Some countries have already blocked travel from southern Africa, where the new variant was discovered, while Israel has closed its borders to foreign visitors. Even before Friday’s news, cases of Covid-19 were surging in Europe, prompting Austria to impose a lockdown.
Yet Friday’s stock-market moves seem to have been a temporary freak-out, rather than the start of a longer decline.
The first positive fact to consider is that some of Friday’s losses resulted from poor market liquidity in a shortened trading session. The negative Covid-19 news prompted some market participants to sell shares, but those sellers struggled to find buyers with many people gone for a four-day Thanksgiving weekend.
The number of shares in the SPDR S&P 500 ETF Trust (ticker:
SPY
) that changed hands on Friday was 59 million, according to FactSet. That was down from the roughly 70 million seen in the prior trading days, and some 39% of the peak of 150 million for the second half of 2021.
“Liquidity was relatively limited during a time of stress, seemingly exacerbating the slide,” wrote Christopher Harvey, chief equity strategist at Wells Fargo.
Low volume also means that Friday’s losses don’t necessarily indicate that demand for shares will be weak going forward.
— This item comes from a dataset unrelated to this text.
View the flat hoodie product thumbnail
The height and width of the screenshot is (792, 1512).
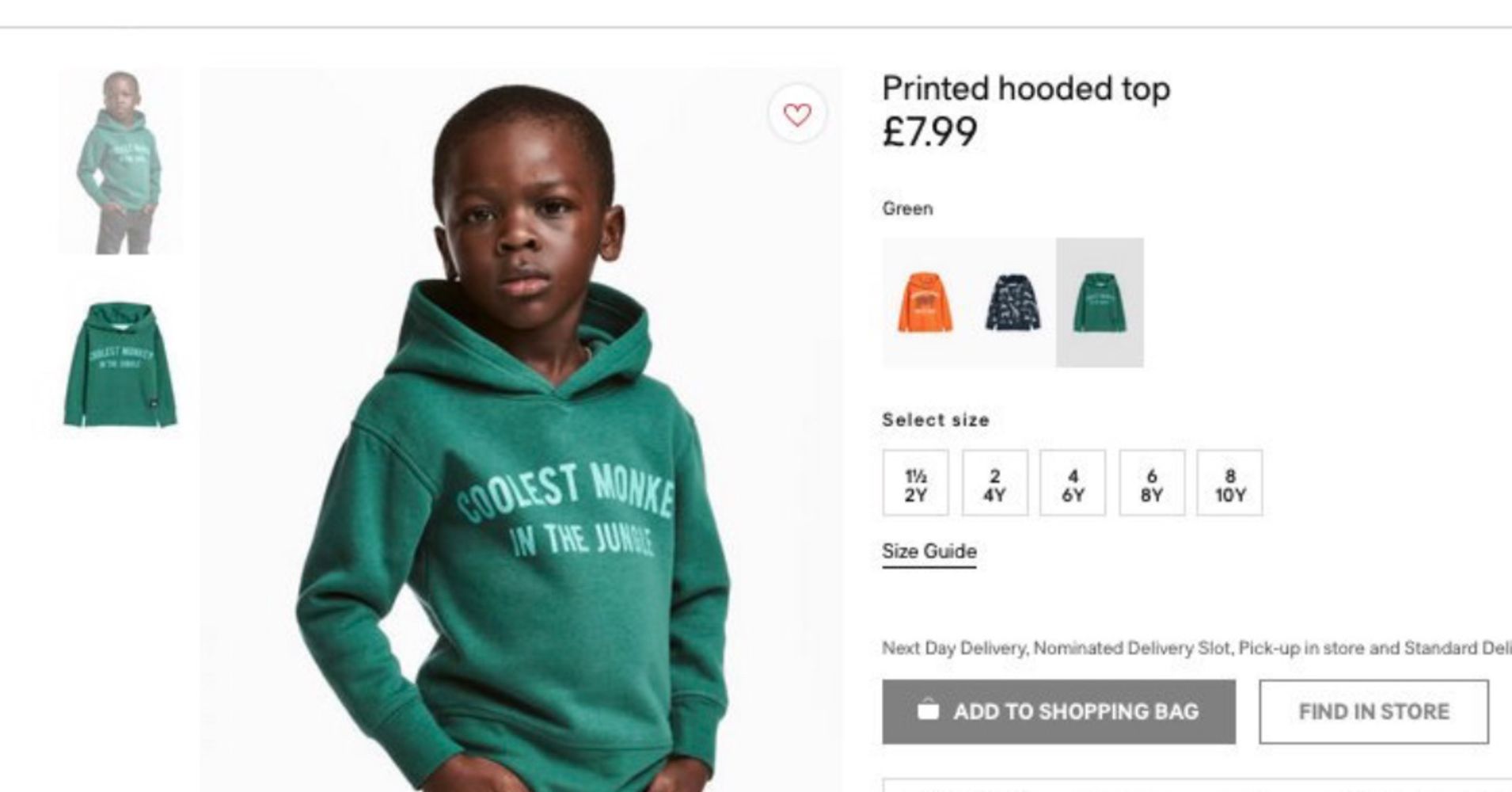pyautogui.click(x=120, y=364)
With so many market participants on the sidelines, one can’t assume that those absent participants would have also been sellers. “With more investors returning from the holiday, the market can better discount the severity of the news,” wrote JJ Kinahan, chief market strategist at TD Ameritrade.
Right on cue, buyers came out in full force Monday, the second encouraging sign for stocks. The Nasdaq rose just over 2% to reclaim its level before Friday’s sell-off, while the Dow and S&P 500 gained 0.9% and 1.5%, respectively.
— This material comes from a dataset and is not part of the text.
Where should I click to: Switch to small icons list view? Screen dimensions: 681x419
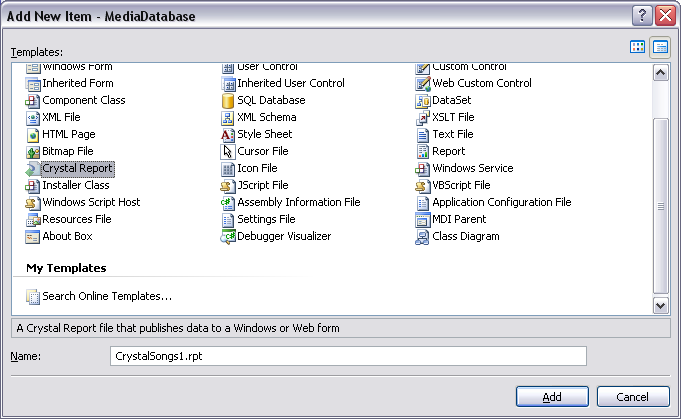point(660,47)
The sizable move higher sent the S&P 500 to a level that indicates investors are confident in the market. The index was trading at 4,665, almost 3% above its 50-day moving average of 4,530, confirming that investors largely believe the stock market can remain on an upward path.
That buying action is in direct response to the third positive signal: The Covid variant may not do much economic damage.
Pfizer (PFE) said over the weekend that it can quickly adapt its vaccine to address the Omicron variant. Moderna (MRNA) said it could roll out a reformulated vaccine by early 2022. That means countries are more likely to continue reopening, keeping the economy growing.
None of this means the new variant isn’t a concern — it is. It’s just that the market is signaling confidence that the news isn’t as bad as it could be.